Gegevensfragmenten:
-=-=-

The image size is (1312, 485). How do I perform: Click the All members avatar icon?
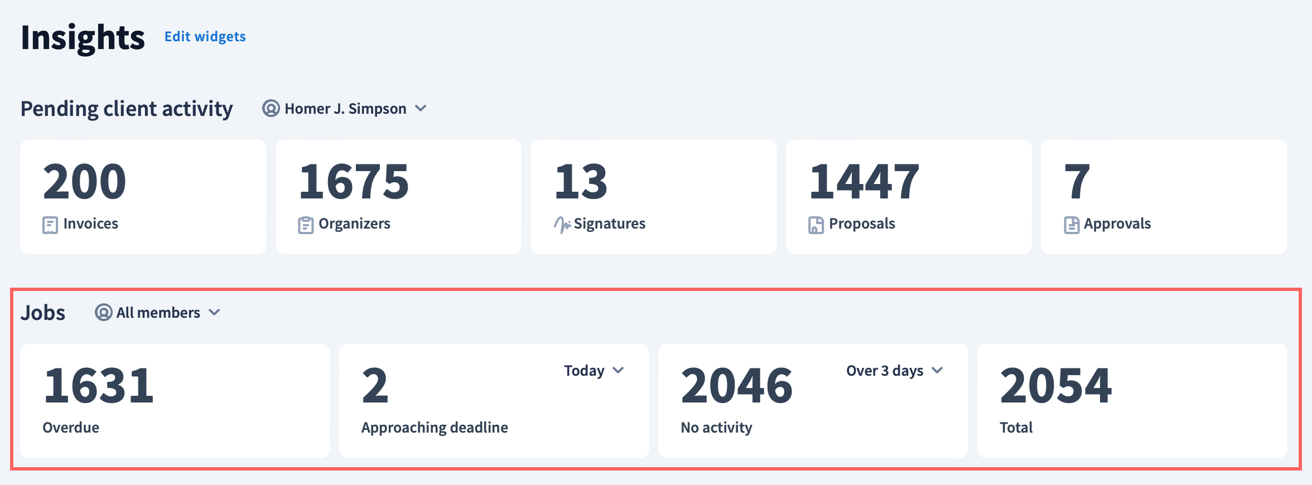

-=-=-

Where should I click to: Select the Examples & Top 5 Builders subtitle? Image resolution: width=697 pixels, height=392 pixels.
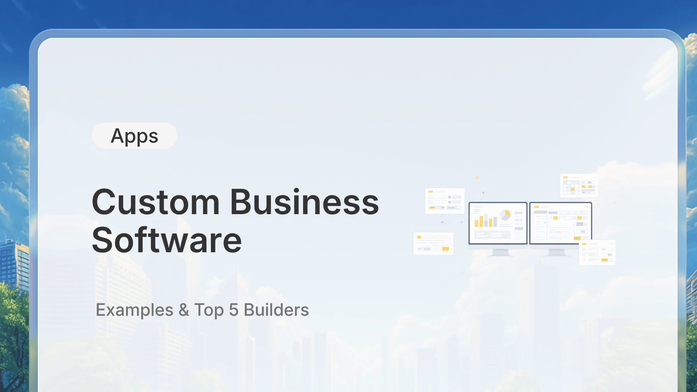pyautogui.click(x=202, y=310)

-=-=-

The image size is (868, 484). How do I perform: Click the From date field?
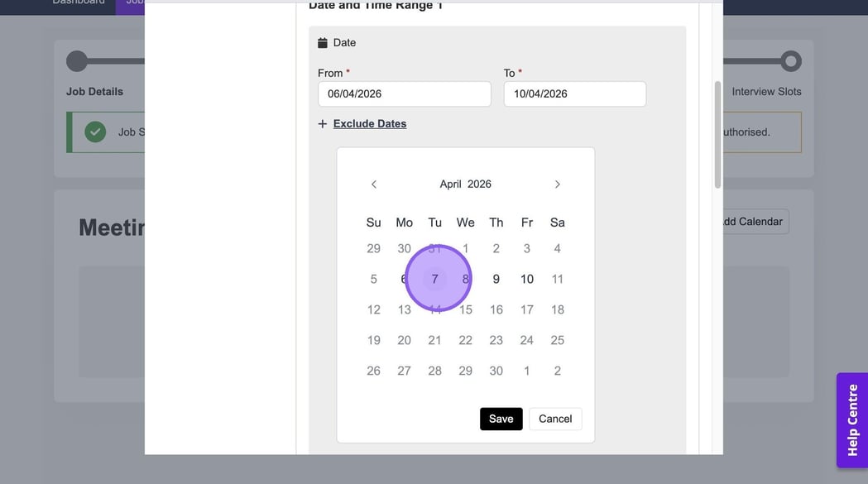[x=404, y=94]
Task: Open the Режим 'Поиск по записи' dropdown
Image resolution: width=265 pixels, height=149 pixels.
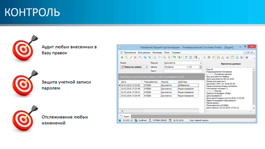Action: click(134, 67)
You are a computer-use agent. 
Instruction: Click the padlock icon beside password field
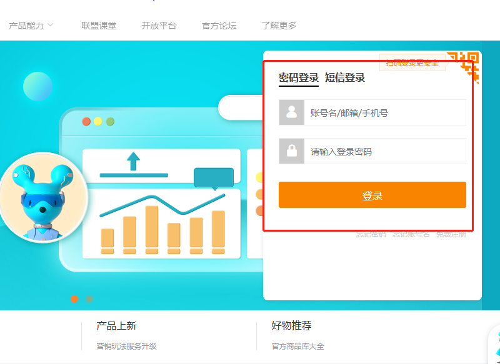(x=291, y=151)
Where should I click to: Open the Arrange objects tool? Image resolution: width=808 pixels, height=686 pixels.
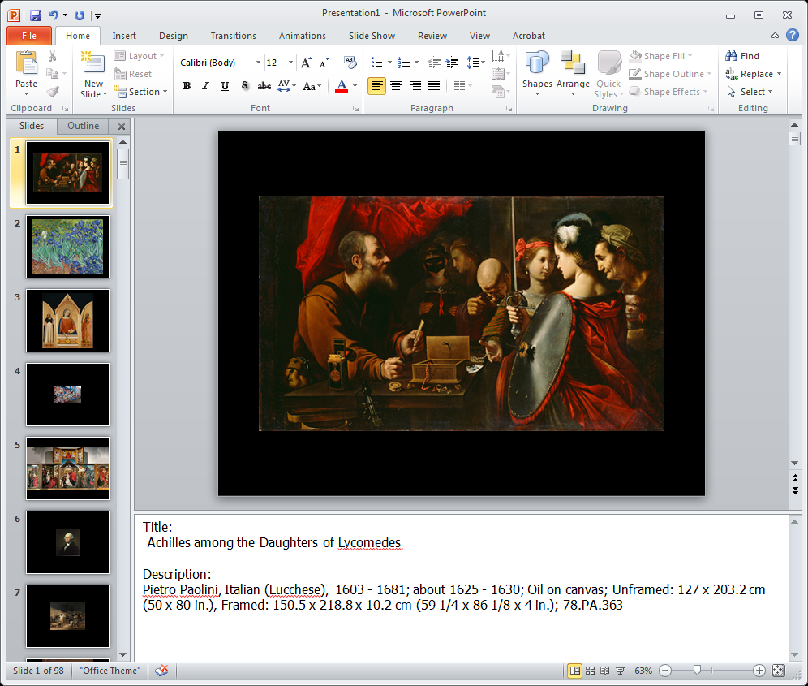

-=-=-

Jouw opdracht:
Herschrijf het stuk van de regel met "Task: Open the" tot en met de regel met "Where should I click to: Open". Vervang daarin "padlock icon" door "lock icon", laat de rest ongewijzigd en neem de afbeeldingen niet op.

Uitvoer opdracht:
Task: Open the Режим 'Поиск по записи' dropdown
Image resolution: width=265 pixels, height=149 pixels.
Action: click(134, 67)
You are a computer-use agent. 
Instruction: Click the lock icon beside password field
(x=291, y=151)
Where should I click to: Open the Arrange objects tool? Image resolution: width=808 pixels, height=686 pixels.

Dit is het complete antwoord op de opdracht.